The R&D station has been designed to provide opportunities for University staff and students to conduct leading-edge research to reduce the environmental impacts of dairy farming. It is expected to increase opportunities for collaboration between the University’s own faculties and Lincoln Hub partners and secure additional research income for Lincoln University.
The initiative will result in 190 hectares of Ashley Dene being developed for dairy farm systems-scale research.
Research into two dairying systems will be conducted:. 140 hectares will be developed as an irrigated block with 450 cows and 50 hectares will be developed as a dryland block with 106 cows.
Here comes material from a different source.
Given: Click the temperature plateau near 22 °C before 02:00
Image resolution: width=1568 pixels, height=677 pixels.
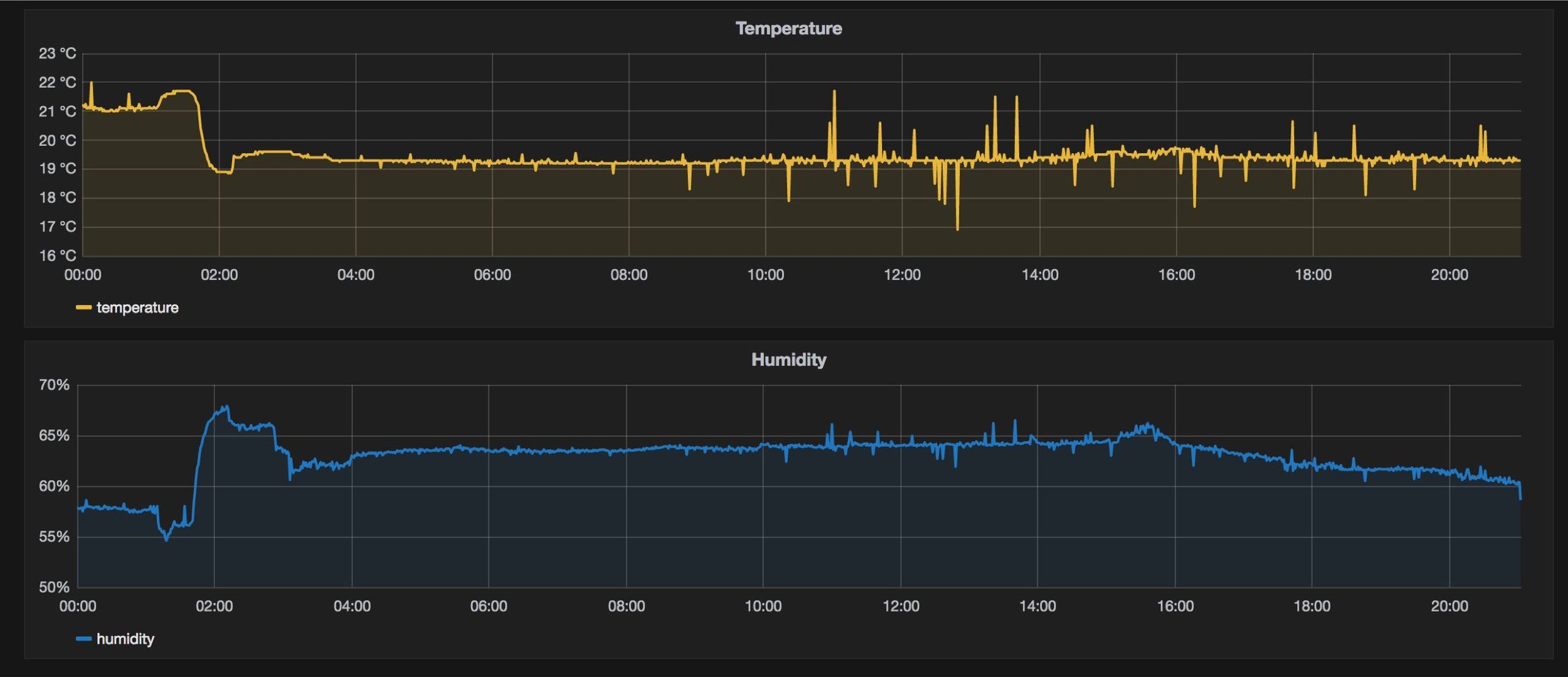Looking at the screenshot, I should [x=182, y=92].
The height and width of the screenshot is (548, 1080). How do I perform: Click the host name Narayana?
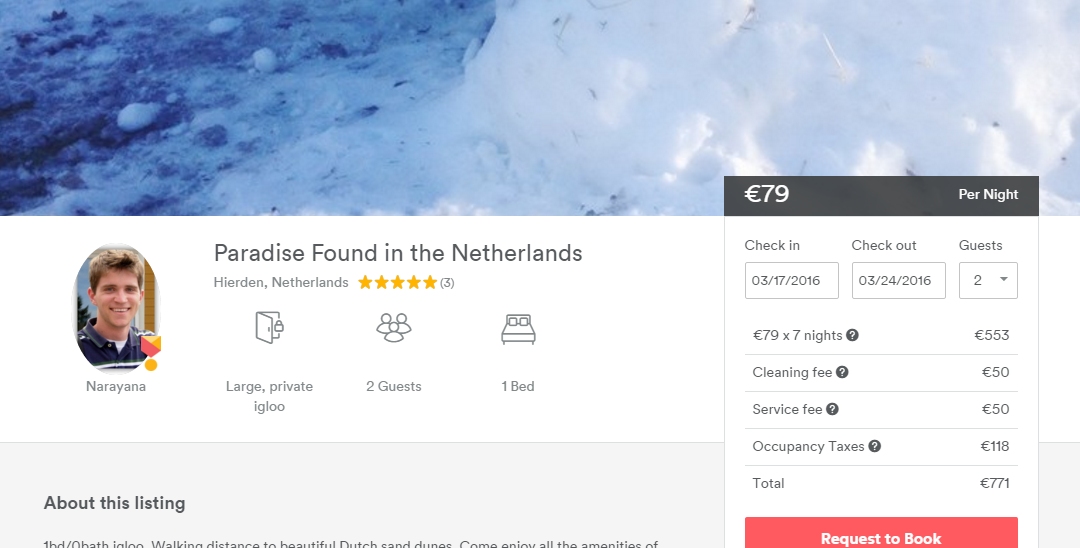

First milking is planned for spring 2016.
The first project will use novel 13C isotope approaches to measure the rate of soil organic matter turnover in the two dairy systems, along with stabilisation of carbon inputs to the soil from the vegetation.
These are key determinants of whether the systems accumulate or lose soil carbon.
Funding has been secured from the Ministry for Primary Industries and the research will begin next spring, involving Landcare Research, Plant & Food Research and Lincoln University.
Dr Grant Edwards, Professor of Dairy Production at Lincoln University, is one of the leaders for the station’s development.
He says it will create a new platform to develop effective and profitable farming systems and technologies to help farmers to achieve sustainable production and protect the environment.
The new dairy platforms will integrate cropping and pasture systems, including the use of lucerne, maize and a range of winter forage crops.
Research will explore how to reduce the nutrient losses by taking cows off pasture and/or crops in late autumn and winter for a significant portion of the day to rest and ruminate on stand-off pads.
Nutrient leaching will be reduced through the capture of the effluent which will then be applied, at a later date, to crops and pastures on the farm.
Lincoln Hub founding partners in particular will be able to use the farm for collaborative research projects.
Peter Millard of Landcare Research, one of the Hub partners, says the development of the two new dairy platforms gives an unrivalled opportunity for collaboration between Lincoln University and Landcare Research.
“Using a mixture of core funding and realignment of commercial projects, Landcare Research will be installing instruments to measure the net exchange of water, carbon dioxide and nitrous oxide in the two dairy systems.
“At the same time, assisted by funding from the New Zealand Agricultural Greenhouse Gas Centre, we will be installing large lysimeters in both dairy systems. This will enable us to measure the net gaseous fluxes of nitrogen and carbon in the system, as well as any N or C lost through the soil by leaching. Together, these provide a unique opportunity to study the impact of intensification of dairying on the whole carbon and nitrogen cycles”.
Ross Monaghan of fellow Lincoln Hub partner, AgResearch, says a study proposal is being prepared for funding consideration.
“It will form part of a programme to be put forward for funding consideration by the Pastoral21 investors later this year.
“Our intention is to see if we can develop some low-cost approaches to standing cows off pastures and crops as a strategy for reducing the potential impacts of farming activities on water quality. This strategy is particularly relevant to areas used for winter forage grazing by cows, where soil damage and nutrient losses to water are relatively high.
“Lincoln University’s team are planning to explore the feasibility of low cost materials for use in standoff pads; this approach will be complemented by research in Southland and Waikato that will evaluate the feasibility of using other surfaces such as geotextile products and C-based materials that are located in-situ i.e. within the crop paddock.”
The development of the standoff pads or in-situ material will require a comprehensive approach, of which animal welfare will be an essential consideration.
The important dryland sheep research that Lincoln University conducts at Ashley Dene will continue on the Homestead and Cemetery blocks, as well as on part of the newly irrigated Main block.